Given entries:
┄┄┄┄┄┄┄┄┄┄
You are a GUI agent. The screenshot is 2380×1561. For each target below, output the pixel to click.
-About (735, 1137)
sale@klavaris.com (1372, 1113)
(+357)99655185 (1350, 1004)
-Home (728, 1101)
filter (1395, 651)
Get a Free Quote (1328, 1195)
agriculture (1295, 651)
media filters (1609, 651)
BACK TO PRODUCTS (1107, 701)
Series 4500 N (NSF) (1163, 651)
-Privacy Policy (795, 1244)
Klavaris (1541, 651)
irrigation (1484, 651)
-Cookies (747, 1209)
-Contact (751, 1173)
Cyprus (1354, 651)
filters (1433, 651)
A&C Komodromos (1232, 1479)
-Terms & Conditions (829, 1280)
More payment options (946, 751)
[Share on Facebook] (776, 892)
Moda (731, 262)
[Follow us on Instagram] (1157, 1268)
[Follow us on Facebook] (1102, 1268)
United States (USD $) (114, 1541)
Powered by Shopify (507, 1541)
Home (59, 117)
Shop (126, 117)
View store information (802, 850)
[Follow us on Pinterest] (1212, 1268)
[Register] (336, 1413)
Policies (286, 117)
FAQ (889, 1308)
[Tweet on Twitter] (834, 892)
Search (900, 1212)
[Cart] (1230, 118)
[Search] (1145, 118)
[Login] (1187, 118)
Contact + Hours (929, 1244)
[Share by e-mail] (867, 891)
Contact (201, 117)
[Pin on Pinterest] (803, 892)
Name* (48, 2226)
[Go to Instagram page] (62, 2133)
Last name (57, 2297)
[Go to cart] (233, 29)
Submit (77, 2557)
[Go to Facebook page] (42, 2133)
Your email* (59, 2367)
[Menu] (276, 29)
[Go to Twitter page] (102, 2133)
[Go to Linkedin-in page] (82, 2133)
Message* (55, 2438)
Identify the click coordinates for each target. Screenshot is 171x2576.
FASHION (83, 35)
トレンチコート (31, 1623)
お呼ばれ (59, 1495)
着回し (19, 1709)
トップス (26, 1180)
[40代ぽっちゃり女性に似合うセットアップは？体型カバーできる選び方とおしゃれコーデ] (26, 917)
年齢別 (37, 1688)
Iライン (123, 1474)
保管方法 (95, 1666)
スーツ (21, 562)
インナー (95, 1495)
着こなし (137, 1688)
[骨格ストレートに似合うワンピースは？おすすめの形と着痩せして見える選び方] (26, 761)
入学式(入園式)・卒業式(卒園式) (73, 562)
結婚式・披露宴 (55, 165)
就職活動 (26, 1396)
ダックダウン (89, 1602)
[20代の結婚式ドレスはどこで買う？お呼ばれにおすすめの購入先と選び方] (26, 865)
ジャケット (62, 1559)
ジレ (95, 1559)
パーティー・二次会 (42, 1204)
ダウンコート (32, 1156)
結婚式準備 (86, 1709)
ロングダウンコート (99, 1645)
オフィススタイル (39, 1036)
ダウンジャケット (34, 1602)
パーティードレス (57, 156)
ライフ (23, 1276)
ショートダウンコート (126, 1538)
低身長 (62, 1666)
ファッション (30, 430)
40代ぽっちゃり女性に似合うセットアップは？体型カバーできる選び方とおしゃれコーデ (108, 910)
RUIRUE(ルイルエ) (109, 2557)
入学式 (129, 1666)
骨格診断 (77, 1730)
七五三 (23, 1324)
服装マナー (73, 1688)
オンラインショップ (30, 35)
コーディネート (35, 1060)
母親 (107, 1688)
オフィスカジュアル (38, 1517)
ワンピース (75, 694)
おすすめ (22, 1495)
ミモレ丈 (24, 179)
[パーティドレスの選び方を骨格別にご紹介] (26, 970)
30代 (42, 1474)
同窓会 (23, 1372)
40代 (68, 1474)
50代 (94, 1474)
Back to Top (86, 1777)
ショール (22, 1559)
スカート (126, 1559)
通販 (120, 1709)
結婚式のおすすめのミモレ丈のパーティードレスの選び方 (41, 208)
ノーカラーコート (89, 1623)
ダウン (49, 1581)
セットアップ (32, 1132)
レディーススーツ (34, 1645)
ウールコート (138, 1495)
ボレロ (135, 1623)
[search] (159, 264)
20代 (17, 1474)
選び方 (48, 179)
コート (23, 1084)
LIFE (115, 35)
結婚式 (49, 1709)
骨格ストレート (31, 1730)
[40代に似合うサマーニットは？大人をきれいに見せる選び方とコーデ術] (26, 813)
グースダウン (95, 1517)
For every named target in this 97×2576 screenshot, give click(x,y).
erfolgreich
┄┄┄┄┄┄┄┄┄┄
Assignment: The expected response is every record, reproduced word for word.

Answer box:
You are a GUI agent. The screenshot is 2380×1561. For each target below, output the pixel to click.
-About (735, 1137)
sale@klavaris.com (1372, 1113)
(+357)99655185 (1350, 1004)
-Home (728, 1101)
filter (1395, 651)
Get a Free Quote (1328, 1195)
agriculture (1295, 651)
media filters (1609, 651)
BACK TO PRODUCTS (1107, 701)
Series 4500 N (NSF) (1163, 651)
-Privacy Policy (795, 1244)
Klavaris (1541, 651)
irrigation (1484, 651)
-Cookies (747, 1209)
-Contact (751, 1173)
Cyprus (1354, 651)
filters (1433, 651)
A&C Komodromos (1232, 1479)
-Terms & Conditions (829, 1280)
More payment options (946, 751)
[Share on Facebook] (776, 892)
Moda (731, 262)
[Follow us on Instagram] (1157, 1268)
[Follow us on Facebook] (1102, 1268)
United States (USD $) (114, 1541)
Powered by Shopify (507, 1541)
Home (59, 117)
Shop (126, 117)
View store information (802, 850)
[Follow us on Pinterest] (1212, 1268)
[Register] (336, 1413)
Policies (286, 117)
FAQ (889, 1308)
[Tweet on Twitter] (834, 892)
Search (900, 1212)
[Cart] (1230, 118)
[Search] (1145, 118)
[Login] (1187, 118)
Contact + Hours (929, 1244)
[Share by e-mail] (867, 891)
Contact (201, 117)
[Pin on Pinterest] (803, 892)
Name* (48, 2226)
[Go to Instagram page] (62, 2133)
Last name (57, 2297)
[Go to cart] (233, 29)
Submit (77, 2557)
[Go to Facebook page] (42, 2133)
Your email* (59, 2367)
[Menu] (276, 29)
[Go to Twitter page] (102, 2133)
[Go to Linkedin-in page] (82, 2133)
Message* (55, 2438)
Identify the click coordinates for each target. Screenshot is 171x2576.
FASHION (83, 35)
トレンチコート (31, 1623)
お呼ばれ (59, 1495)
着回し (19, 1709)
トップス (26, 1180)
[40代ぽっちゃり女性に似合うセットアップは？体型カバーできる選び方とおしゃれコーデ] (26, 917)
年齢別 (37, 1688)
Iライン (123, 1474)
保管方法 (95, 1666)
スーツ (21, 562)
インナー (95, 1495)
着こなし (137, 1688)
[骨格ストレートに似合うワンピースは？おすすめの形と着痩せして見える選び方] (26, 761)
入学式(入園式)・卒業式(卒園式) (73, 562)
結婚式・披露宴 (55, 165)
就職活動 (26, 1396)
ダックダウン (89, 1602)
[20代の結婚式ドレスはどこで買う？お呼ばれにおすすめの購入先と選び方] (26, 865)
ジャケット (62, 1559)
ジレ (95, 1559)
パーティー・二次会 (42, 1204)
ダウンコート (32, 1156)
結婚式準備 (86, 1709)
ロングダウンコート (99, 1645)
オフィススタイル (39, 1036)
ダウンジャケット (34, 1602)
パーティードレス (57, 156)
ライフ (23, 1276)
ショートダウンコート (126, 1538)
低身長 (62, 1666)
ファッション (30, 430)
40代ぽっちゃり女性に似合うセットアップは？体型カバーできる選び方とおしゃれコーデ (108, 910)
RUIRUE(ルイルエ) (109, 2557)
入学式 (129, 1666)
骨格診断 (77, 1730)
七五三 (23, 1324)
服装マナー (73, 1688)
オンラインショップ (30, 35)
コーディネート (35, 1060)
母親 (107, 1688)
オフィスカジュアル (38, 1517)
ワンピース (75, 694)
おすすめ (22, 1495)
ミモレ丈 (24, 179)
[パーティドレスの選び方を骨格別にご紹介] (26, 970)
30代 (42, 1474)
同窓会 (23, 1372)
40代 (68, 1474)
50代 (94, 1474)
Back to Top (86, 1777)
ショール (22, 1559)
スカート (126, 1559)
通販 (120, 1709)
結婚式のおすすめのミモレ丈のパーティードレスの選び方 (41, 208)
ノーカラーコート (89, 1623)
ダウン (49, 1581)
セットアップ (32, 1132)
レディーススーツ (34, 1645)
ウールコート (138, 1495)
ボレロ (135, 1623)
[search] (159, 264)
20代 (17, 1474)
選び方 (48, 179)
コート (23, 1084)
LIFE (115, 35)
結婚式 (49, 1709)
骨格ストレート (31, 1730)
[40代に似合うサマーニットは？大人をきれいに見せる選び方とコーデ術] (26, 813)
グースダウン (95, 1517)
For every named target in this 97×2576 screenshot, give click(x,y).
erfolgreich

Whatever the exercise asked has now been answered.